My mortification at Sylvia's laxness was so keen that I should have forborne returning to the arbor had I not felt assured that she must have escaped to the house through modesty and sheer shame. But she had not budged.
"I blush for you, Sylvia!" I exclaimed. "I know all about that fellow! He shouldn't kiss—my old cat!"
"I don't see what you have to do with it!" said Sylvia, placidly. "And I have waited to tell you that I hope you will never interrupt me again when I am engaged in entertaining a young gentleman."
"Sylvia, my dear child!" I said, gravely, sitting down beside her.
"How old are you?"
"I am of the proper age to manage my own affairs," said Sylvia, "with the assistance of my immediate family."
"Well, I don't think you are," I replied. "And since your brother is at West Point, there is one thing that I am going to take the liberty of telling you, which the other members of your family may not fully understand. If you were younger, Sylvia, you might do a good deal of this and not be hurt by it; or you might not be hurt by it if you were a good deal older; but at your age it is terrible; in time it will affect your character."
"How old must I be?" said Sylvia, wickedly.

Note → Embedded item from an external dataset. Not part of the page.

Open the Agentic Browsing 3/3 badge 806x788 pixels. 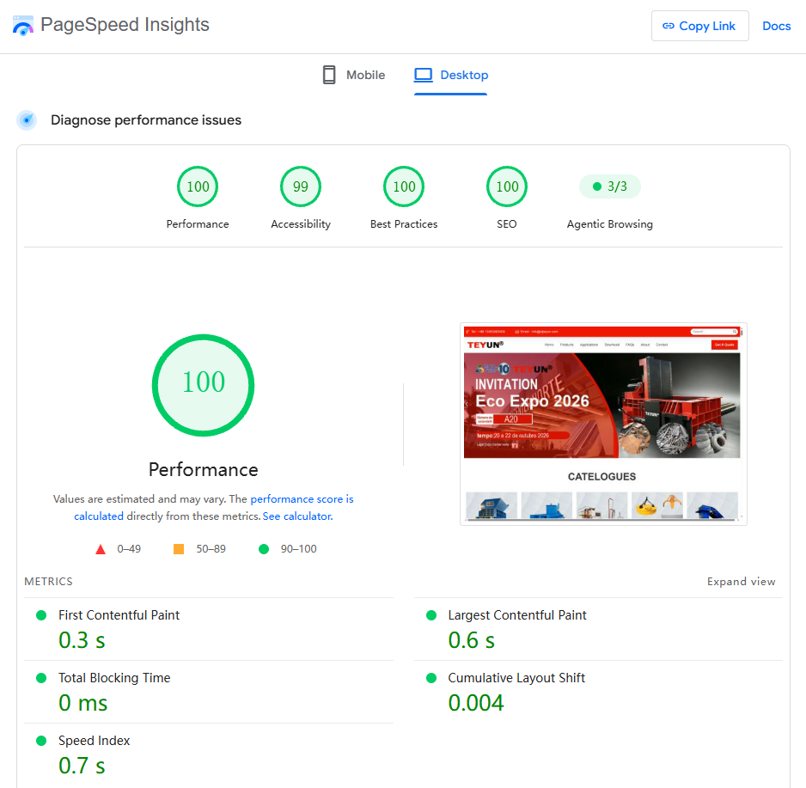pos(610,186)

"Well, in your case," I replied, warmly, a little nettled by her tone, "you'd better abstain altogether."
"And in your case?" said Sylvia.
"You never mind my case!" I retorted.
"But I do mind it when I suffer by it," said Sylvia. "I do mind it if it's going to affect my character!"
"You know very well, Sylvia," I replied, "that I never kissed you but three times, and then as a brother."
"I do not wish any one but my brother to kiss me in that way," said Sylvia, with a pout of contempt.
It seemed to me that this was a fitting time to guide Sylvia's powers of discrimination as to the way she should act with indifferent men—and as to the way that different men would try to act with her.
I had been talking to her in a low tone I do not know how long. Her ill-nature had quickly vanished; she was, in her way, provoking, charming. I was sitting close to her. The moonlight played upon her daring, wilful face through the leaves of the grape-vines. It was unpremeditated; my nature was, most probably, unstrung at the instant by ungratified longings for Georgiana; but suddenly I bent down and kissed her.
Instantly both Sylvia and I started from the seat. How long Georgiana had been standing in the entrance to the arbor I do not know. She may that instant have come. But there she was, dressed in white—pure, majestic, with the moon shining behind her, and shedding about her the radiance of a heavenly veil.
"Come, Sylvia," she said, with perfect sweetness; and, bidding me good-night with the same gentlewoman's calm, she placed her arm about the child's waist, and the two sisters passed slowly and silently out of my garden.
At that moment, if I could have squeezed myself into the little screech-owl perched in a corner of the arbor, I would gladly have crept into the hollow of an oak and closed my eyes. Still, how was I to foresee what I should do? A man's conversation may be his own; his conduct may vibrate with the extinct movements of his ancestors.
Georgiana's behavior then was merely the forerunner of larger marvels. For next morning I wrote a futile drastic treatise on Woman's inability to understand Man and Man's inability to understand Himself, and set it under her window. It made such a roll of paper that the goldfinch's nest looked as though it were distent with a sort of misshapen ostrich egg. All day I waited with a heart as silent as a great clock run down; my system of philosophy swung dead in the air. To my tortured vision as I eyed it secretly from my porch, it took on the semblance of one of Sylvia's poetical potatoes, and I found myself urging in its behalf Sylvia's fondest epithets: "how homely, yet how beautiful," "little thought of, but very necessary," "unostentatious, but of lovely internal appearance."